The objective of this study was to evaluate the effectiveness of a smartphone-based mindfulness training intervention during pregnancy on perinatal depression and other mental health problems with a randomized controlled design.
Pregnant adult women who were potentially at risk of perinatal depression were recruited from an obstetrics clinic and randomized to a self-guided 8-week smartphone-based mindfulness training during pregnancy group or attention control group. Mental health indicators were surveyed over five time points through the postpartum period by online self-assessment. The assessor who collected the follow-up data was blind to the assignment. The primary outcome was depression as measured by symptoms, and secondary outcomes were anxiety, stress, affect, sleep, fatigue, memory, and fear.

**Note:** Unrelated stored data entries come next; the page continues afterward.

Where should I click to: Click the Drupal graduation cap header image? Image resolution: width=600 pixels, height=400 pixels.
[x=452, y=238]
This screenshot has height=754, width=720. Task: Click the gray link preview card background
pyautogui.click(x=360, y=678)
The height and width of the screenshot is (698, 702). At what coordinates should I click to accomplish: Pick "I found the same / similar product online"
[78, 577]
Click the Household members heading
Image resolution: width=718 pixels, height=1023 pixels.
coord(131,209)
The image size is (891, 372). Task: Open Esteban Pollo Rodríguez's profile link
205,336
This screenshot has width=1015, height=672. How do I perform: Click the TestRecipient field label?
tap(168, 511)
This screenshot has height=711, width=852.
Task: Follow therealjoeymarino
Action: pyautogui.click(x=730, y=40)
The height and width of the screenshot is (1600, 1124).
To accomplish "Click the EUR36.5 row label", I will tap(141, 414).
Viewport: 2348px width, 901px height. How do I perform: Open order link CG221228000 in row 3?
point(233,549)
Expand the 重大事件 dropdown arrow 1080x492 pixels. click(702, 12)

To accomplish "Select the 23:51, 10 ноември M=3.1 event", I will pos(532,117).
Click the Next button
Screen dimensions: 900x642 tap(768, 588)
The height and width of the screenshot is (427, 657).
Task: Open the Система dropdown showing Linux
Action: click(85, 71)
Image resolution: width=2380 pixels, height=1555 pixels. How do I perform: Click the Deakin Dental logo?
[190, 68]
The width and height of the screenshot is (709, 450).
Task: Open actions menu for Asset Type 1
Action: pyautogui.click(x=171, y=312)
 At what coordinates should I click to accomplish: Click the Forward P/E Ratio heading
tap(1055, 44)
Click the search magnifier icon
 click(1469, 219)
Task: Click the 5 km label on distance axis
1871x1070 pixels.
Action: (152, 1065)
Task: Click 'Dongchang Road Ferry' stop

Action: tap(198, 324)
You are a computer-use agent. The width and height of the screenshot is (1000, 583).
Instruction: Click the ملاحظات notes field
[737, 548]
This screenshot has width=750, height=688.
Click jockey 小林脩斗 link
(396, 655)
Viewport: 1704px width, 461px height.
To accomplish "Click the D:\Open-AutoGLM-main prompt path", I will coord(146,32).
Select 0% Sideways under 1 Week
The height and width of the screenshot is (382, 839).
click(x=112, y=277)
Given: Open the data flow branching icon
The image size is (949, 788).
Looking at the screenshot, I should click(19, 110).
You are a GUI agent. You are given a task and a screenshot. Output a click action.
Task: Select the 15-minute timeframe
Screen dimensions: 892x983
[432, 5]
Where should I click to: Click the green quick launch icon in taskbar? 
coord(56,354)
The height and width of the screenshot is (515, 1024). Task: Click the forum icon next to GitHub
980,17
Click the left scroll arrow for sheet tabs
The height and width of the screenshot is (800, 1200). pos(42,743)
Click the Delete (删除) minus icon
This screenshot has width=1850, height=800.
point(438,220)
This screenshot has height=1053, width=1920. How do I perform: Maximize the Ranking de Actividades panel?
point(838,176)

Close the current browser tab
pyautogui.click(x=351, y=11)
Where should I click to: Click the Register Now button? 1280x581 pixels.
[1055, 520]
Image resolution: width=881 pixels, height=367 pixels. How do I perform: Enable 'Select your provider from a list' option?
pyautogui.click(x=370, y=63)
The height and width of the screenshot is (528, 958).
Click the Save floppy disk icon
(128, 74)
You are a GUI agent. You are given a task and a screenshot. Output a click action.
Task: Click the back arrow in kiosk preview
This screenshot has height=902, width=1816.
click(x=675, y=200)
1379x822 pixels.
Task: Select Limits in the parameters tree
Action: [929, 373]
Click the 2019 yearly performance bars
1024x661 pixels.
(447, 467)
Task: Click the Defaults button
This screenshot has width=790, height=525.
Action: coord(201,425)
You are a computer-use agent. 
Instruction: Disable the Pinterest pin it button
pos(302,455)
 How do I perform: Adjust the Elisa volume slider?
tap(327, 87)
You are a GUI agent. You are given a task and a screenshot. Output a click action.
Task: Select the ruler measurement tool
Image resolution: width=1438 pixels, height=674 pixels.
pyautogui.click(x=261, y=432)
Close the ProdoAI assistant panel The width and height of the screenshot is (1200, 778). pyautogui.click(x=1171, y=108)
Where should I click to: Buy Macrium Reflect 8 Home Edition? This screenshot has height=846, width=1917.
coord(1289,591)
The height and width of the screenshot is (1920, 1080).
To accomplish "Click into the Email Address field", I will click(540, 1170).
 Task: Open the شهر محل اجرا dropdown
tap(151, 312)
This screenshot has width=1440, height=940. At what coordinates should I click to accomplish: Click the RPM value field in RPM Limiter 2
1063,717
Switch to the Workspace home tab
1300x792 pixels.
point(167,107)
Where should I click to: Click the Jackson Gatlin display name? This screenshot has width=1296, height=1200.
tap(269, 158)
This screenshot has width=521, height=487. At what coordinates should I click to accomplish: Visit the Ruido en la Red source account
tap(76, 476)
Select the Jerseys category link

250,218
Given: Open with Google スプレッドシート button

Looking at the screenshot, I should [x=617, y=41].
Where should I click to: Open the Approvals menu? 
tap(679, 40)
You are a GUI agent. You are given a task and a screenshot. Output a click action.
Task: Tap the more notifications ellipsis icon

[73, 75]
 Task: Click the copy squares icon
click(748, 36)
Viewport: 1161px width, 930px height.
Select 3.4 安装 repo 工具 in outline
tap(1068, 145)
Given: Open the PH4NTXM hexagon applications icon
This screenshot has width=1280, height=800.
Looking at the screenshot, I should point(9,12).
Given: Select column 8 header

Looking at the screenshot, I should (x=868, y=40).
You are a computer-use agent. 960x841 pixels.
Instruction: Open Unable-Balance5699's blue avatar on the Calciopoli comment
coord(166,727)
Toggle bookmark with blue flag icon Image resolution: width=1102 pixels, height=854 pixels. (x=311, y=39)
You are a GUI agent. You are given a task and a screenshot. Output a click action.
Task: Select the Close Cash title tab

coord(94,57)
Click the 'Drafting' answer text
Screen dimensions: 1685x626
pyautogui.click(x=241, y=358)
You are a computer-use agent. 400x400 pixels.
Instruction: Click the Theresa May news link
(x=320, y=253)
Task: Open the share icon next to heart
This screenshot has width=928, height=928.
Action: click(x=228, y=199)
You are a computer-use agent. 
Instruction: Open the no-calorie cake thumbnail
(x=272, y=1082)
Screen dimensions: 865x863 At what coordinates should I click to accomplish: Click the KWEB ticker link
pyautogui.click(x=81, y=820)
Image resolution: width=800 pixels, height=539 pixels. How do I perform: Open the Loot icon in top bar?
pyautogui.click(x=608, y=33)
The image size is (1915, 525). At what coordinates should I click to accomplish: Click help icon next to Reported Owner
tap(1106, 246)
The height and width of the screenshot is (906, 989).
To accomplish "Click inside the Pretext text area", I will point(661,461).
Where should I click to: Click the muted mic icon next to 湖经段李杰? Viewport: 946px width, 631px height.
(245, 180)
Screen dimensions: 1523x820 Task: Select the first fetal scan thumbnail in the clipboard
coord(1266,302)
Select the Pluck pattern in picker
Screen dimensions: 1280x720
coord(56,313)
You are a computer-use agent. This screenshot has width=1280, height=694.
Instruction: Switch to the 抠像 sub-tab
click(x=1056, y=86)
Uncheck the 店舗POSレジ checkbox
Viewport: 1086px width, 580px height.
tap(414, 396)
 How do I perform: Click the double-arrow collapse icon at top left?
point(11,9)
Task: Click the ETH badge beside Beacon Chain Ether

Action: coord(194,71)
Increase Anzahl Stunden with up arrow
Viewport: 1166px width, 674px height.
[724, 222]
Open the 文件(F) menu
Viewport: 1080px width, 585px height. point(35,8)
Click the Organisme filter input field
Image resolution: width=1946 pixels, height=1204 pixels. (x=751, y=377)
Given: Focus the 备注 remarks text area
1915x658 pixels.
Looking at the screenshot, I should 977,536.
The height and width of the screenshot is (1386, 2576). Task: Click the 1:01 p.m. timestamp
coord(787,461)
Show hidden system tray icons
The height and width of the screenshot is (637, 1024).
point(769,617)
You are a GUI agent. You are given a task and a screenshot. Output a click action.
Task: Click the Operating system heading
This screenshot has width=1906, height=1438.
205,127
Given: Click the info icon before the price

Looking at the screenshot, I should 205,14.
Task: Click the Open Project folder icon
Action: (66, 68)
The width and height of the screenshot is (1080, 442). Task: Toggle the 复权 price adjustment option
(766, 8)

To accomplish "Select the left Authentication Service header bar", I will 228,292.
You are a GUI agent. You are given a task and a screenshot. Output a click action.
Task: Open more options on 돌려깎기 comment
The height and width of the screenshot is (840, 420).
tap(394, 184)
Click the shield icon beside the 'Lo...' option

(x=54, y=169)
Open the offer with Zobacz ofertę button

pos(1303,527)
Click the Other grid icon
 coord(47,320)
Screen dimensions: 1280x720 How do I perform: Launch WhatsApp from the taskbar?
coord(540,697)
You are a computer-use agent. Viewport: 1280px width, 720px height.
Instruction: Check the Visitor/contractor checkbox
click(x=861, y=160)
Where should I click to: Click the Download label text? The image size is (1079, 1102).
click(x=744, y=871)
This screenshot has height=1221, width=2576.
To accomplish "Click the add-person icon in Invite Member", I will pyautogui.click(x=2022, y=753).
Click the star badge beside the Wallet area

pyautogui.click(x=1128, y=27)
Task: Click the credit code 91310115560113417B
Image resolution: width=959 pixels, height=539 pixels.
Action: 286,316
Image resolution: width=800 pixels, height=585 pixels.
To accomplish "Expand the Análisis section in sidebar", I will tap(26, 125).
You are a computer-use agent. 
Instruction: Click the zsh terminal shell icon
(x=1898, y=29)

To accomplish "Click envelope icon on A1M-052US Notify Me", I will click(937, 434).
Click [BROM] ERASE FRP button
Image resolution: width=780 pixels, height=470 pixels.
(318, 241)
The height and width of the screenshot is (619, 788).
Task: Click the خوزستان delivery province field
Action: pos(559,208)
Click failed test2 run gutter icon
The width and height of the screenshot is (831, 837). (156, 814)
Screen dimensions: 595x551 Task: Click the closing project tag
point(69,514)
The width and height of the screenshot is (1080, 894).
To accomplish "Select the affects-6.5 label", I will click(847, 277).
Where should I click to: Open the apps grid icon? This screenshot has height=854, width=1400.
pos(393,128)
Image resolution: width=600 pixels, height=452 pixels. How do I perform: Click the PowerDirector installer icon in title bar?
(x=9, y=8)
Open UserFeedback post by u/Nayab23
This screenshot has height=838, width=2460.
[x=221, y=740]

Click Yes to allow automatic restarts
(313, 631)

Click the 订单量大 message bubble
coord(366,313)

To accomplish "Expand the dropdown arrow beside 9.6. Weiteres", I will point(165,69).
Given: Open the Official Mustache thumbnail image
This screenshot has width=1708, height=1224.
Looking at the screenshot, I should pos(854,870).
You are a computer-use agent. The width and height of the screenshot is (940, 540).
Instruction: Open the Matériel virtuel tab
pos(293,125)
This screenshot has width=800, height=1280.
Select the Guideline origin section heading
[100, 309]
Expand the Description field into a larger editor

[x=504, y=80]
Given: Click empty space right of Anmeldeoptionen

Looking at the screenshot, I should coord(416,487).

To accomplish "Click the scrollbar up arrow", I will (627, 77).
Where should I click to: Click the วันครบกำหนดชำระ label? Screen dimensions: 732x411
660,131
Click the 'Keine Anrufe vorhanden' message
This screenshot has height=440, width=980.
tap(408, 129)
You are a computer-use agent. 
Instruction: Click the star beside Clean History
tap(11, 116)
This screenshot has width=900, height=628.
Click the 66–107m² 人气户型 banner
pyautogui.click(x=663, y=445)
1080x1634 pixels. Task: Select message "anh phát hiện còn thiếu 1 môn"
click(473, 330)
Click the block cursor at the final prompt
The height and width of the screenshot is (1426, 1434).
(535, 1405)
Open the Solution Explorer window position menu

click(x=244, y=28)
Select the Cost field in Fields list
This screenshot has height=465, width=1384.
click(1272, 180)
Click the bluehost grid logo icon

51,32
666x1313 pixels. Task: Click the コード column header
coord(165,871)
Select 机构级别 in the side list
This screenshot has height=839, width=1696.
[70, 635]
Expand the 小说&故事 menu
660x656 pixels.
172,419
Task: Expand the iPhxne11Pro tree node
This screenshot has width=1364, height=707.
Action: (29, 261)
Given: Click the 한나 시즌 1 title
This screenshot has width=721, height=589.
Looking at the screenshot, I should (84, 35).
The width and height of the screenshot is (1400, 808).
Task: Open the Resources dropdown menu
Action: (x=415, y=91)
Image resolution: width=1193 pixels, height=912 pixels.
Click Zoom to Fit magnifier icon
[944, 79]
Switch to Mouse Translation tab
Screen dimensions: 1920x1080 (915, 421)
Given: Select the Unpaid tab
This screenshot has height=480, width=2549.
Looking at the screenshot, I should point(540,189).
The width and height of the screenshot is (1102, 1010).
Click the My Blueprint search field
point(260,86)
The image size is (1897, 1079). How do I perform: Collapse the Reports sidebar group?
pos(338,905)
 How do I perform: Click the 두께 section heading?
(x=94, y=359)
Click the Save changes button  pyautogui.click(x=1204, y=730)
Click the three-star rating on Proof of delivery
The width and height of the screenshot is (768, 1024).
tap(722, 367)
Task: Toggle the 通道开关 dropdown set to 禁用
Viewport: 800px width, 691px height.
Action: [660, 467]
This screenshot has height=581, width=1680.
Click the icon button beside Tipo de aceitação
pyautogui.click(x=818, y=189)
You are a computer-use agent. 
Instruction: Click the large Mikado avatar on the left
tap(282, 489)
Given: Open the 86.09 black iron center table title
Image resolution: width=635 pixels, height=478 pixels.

A total of 168 participants were randomly allocated to the mindfulness training (n=84) or attention control (n=84) group. The overall dropout rate was 34.5%, and 52.4% of the participants completed the intervention. Mindfulness training participants reported significant improvement of depression (group × time interaction χ24=16.2, P=.003) and secondary outcomes (χ24=13.1, P=.01 for anxiety; χ24=8.4, P=.04 for positive affect) compared to attention control group participants. Medium between-group effect sizes were found on depression and positive affect at postintervention, and on anxiety in late pregnancy (Cohen d=0.47, –0.49, and 0.46, respectively). Mindfulness training participants reported a decreased risk of positive depressive symptom (Edinburgh Postnatal Depression Scale [EPDS] score>9) compared to attention control participants postintervention (odds ratio [OR] 0.391, 95% CI 0.164-0.930) and significantly higher depression symptom remission with different EPDS reduction scores from preintervention to postintervention (OR 3.471-27.986). Parity did not show a significant moderating effect; however, for nulliparous women, mindfulness training participants had significantly improved depression symptoms compared to nulliparous attention control group participants (group × time interaction χ24=18.1, P=.001).
Smartphone-based mindfulness training is an effective intervention in improving maternal perinatal depression for those who are potentially at risk of perinatal depression in early pregnancy. Nulliparous women are a promising subgroup who may benefit more from mindfulness training.